Monday, August 21, 2006

Test Scores Decreased 14% Since Schools Became Accountable to the Gov't

Below are excerpts from article by Mike Masterson, journalist for the Arkansas Democrat Gazette at this link. It is rare that a journalist will have the courage to print such truthful information.

"Meanwhile, student performance measurably declined and the plan to hold teachers accountable for classroom performance became a convenient excuse to siphon billions more from the public’s wallet.

Pelley said this didn’t occur by accident.

“Some years ago, an Arkansas Department of Education executive, Gayle Teale Potter, told me a Gallup Poll indicated [that ] the Arkansas public would be more willing to pay more taxes for education if the standards were raised and an effective accountability system was in place,” Pelley wrote in a wide-ranging e-mail and in response to questions about her latest research.

“It is obvious that accountability is not working when the newspapers across the state report that the Arkansas Department of Education director is jubilant over nationally normed scores that are 7 percentile points lower than they were 20 years and billions of dollars ago when accountability standards were something new.

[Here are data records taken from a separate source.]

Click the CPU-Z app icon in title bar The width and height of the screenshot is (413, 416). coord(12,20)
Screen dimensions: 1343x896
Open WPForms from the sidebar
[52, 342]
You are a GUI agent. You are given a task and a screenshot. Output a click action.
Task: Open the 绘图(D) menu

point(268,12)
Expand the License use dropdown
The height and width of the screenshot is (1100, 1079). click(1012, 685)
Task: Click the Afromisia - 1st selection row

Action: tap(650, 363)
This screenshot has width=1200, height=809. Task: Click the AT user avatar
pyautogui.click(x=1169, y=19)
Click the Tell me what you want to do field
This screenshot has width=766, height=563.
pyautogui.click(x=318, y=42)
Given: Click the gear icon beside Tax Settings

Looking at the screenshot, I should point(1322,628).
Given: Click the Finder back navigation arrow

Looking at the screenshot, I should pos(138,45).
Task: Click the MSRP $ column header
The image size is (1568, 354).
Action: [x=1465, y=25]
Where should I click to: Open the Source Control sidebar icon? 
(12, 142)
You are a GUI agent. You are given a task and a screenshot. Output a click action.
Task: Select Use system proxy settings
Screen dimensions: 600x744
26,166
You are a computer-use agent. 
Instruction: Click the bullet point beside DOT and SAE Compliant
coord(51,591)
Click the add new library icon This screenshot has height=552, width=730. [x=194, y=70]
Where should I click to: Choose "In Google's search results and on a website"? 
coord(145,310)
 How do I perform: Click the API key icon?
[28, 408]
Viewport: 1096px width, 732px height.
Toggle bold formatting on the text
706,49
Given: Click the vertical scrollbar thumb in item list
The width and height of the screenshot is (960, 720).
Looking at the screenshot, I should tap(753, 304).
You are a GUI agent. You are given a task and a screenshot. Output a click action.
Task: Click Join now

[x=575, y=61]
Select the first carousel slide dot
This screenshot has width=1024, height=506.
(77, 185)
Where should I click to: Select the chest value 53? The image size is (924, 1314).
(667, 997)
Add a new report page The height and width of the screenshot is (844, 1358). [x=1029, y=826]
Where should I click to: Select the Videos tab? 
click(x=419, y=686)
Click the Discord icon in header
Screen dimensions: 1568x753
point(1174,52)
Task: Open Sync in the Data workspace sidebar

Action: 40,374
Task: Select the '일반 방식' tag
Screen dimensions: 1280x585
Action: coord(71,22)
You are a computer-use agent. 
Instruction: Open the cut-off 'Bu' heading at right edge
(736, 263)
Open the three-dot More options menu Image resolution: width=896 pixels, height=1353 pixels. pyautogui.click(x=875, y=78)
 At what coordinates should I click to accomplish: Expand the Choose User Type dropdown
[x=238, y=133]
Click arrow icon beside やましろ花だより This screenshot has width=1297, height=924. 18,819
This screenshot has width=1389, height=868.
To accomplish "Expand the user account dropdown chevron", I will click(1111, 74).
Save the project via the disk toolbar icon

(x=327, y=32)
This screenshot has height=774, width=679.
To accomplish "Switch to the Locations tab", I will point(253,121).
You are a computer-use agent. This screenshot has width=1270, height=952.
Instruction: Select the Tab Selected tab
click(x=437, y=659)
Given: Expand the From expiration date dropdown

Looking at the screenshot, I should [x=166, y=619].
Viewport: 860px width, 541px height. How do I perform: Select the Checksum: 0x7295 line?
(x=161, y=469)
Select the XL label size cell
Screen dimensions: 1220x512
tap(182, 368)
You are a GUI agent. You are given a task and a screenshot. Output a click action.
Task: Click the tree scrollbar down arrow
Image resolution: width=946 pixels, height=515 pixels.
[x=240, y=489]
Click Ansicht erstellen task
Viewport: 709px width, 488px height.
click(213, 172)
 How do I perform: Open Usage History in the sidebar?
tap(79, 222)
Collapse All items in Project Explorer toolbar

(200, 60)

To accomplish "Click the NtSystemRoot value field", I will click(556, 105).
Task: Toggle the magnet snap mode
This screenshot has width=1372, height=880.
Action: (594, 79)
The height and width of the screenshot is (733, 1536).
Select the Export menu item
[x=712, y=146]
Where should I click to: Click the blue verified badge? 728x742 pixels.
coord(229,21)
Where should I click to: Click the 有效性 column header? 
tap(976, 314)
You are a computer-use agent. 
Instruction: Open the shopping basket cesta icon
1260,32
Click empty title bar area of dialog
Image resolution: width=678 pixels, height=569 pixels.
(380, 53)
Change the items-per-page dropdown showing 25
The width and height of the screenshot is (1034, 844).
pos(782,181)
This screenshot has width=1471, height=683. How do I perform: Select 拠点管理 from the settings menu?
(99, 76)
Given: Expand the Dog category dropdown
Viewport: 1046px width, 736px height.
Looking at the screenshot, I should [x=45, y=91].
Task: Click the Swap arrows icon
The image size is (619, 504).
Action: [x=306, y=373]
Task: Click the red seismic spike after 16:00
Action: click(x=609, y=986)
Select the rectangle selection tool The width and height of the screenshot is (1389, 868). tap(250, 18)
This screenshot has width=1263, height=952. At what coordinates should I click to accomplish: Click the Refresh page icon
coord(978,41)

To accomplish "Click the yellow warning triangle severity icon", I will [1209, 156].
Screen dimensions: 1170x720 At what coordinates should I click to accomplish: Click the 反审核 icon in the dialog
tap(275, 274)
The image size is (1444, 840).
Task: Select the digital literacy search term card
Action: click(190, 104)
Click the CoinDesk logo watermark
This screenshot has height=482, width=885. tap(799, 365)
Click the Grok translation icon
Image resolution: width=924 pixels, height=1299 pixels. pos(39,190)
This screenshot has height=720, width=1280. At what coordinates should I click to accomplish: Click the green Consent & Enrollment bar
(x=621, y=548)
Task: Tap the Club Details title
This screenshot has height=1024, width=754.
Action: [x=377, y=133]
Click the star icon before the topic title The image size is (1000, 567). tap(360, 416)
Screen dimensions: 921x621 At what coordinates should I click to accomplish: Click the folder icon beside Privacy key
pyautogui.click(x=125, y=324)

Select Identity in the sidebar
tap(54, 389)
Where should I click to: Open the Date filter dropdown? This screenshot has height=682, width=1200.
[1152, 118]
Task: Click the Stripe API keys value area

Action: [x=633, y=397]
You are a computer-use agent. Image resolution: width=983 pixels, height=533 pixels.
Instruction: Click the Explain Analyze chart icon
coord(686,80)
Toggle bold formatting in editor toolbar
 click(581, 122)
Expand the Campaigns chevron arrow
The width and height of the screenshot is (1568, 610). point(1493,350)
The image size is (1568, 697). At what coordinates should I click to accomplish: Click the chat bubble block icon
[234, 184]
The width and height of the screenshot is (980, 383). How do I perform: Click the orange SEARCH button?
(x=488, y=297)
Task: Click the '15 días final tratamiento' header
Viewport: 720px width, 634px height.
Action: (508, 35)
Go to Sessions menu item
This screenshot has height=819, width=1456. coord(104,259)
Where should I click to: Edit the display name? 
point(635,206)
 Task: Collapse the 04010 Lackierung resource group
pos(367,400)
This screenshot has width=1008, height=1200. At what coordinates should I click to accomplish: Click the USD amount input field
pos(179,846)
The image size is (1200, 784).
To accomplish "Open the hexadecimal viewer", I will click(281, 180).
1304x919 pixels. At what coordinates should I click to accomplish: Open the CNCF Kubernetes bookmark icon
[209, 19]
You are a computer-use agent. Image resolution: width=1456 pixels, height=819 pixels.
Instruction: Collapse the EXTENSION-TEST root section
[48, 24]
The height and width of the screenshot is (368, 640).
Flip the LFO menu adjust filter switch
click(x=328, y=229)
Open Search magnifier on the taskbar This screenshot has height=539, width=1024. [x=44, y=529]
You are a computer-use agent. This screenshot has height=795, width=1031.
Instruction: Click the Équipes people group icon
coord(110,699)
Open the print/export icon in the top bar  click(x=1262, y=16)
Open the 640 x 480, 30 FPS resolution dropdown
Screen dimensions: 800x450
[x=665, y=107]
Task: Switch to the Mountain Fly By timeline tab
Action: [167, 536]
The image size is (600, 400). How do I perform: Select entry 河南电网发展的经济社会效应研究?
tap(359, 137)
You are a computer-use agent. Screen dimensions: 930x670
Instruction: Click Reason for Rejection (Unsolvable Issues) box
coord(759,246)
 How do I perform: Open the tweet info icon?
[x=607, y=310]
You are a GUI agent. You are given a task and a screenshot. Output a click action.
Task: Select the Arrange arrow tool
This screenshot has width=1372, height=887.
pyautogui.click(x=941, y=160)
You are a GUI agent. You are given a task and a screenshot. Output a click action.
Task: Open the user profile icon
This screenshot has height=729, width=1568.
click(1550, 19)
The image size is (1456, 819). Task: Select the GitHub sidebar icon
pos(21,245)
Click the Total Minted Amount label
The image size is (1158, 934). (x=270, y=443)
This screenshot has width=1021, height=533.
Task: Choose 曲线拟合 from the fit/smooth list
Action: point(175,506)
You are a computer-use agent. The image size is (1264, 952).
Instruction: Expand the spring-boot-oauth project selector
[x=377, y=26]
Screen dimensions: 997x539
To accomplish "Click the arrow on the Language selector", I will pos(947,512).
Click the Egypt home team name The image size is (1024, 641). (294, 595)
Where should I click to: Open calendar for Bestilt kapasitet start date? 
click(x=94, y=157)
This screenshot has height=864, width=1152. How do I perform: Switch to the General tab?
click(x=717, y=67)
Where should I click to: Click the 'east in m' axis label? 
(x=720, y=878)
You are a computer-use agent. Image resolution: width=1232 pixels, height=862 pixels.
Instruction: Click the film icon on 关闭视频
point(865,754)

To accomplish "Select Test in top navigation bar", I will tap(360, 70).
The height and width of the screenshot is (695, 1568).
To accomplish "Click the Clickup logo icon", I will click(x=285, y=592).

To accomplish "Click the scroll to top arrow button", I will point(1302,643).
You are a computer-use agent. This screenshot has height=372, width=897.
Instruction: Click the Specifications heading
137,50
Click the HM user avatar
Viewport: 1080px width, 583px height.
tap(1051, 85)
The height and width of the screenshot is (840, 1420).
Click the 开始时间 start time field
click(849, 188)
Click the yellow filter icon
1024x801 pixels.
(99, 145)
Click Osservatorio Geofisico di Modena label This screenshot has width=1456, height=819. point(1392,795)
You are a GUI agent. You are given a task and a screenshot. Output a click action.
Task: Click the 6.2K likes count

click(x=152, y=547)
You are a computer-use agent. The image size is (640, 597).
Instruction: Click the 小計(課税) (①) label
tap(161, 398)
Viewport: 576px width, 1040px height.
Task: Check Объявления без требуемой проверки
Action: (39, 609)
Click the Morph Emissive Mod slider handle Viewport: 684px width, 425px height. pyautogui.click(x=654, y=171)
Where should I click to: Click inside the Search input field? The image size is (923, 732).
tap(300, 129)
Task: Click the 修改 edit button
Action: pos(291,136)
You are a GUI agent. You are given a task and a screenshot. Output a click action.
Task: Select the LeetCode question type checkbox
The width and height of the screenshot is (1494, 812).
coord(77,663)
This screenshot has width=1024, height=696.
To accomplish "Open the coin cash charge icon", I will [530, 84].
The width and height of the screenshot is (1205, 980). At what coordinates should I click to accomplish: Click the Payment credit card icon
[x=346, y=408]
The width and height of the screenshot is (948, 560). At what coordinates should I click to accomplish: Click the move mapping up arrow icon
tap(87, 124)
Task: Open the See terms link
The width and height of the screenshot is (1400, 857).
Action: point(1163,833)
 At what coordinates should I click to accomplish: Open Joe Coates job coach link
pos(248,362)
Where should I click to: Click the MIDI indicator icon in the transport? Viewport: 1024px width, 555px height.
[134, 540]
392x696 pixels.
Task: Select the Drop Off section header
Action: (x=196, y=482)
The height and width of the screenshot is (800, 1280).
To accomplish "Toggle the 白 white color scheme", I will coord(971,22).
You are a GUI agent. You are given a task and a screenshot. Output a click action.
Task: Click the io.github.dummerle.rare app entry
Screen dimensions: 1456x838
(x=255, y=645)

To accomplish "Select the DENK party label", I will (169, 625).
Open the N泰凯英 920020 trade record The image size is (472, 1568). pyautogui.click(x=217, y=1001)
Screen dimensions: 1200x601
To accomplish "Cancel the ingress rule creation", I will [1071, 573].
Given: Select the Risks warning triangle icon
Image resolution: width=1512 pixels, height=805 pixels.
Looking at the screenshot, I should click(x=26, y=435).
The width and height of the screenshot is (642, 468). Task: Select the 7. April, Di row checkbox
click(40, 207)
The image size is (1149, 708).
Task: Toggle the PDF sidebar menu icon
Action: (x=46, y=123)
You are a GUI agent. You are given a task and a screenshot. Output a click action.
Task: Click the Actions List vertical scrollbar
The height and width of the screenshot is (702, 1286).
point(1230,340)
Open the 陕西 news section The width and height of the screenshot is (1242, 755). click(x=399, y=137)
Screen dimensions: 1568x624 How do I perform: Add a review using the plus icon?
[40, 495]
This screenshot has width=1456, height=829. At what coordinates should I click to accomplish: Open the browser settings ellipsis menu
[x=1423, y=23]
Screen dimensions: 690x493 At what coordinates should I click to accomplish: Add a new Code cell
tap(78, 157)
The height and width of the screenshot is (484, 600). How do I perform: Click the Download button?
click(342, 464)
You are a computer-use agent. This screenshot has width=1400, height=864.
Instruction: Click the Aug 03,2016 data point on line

This proves my theory that when educators are accountable to the government rather than the people, there is no authentic accountability.

“ The composite score for seventhgraders on the nationally normed test just released for this year is 50 percent, or 11 percent lower than the score in 1990 (a 22 percent scoring decrease ) and 7 percent below 1984 ’s score (a 14 percent decrease ) when the accountability system was initiated in Arkansas billions of dollars ago,” Pelley said. “And the paper reports that ADE director Ken James is jubilant and calls the latest news fantastic.” "

1 Comments:

Anonymous Anonymous said...

Ms. Pelley

Great job on toasting them over at the ArkTimes blog. You really shut them down on the Jim Holt "Flip-Flop" post. That little ploy by Halter more flopped than it flipped. Again. Great job.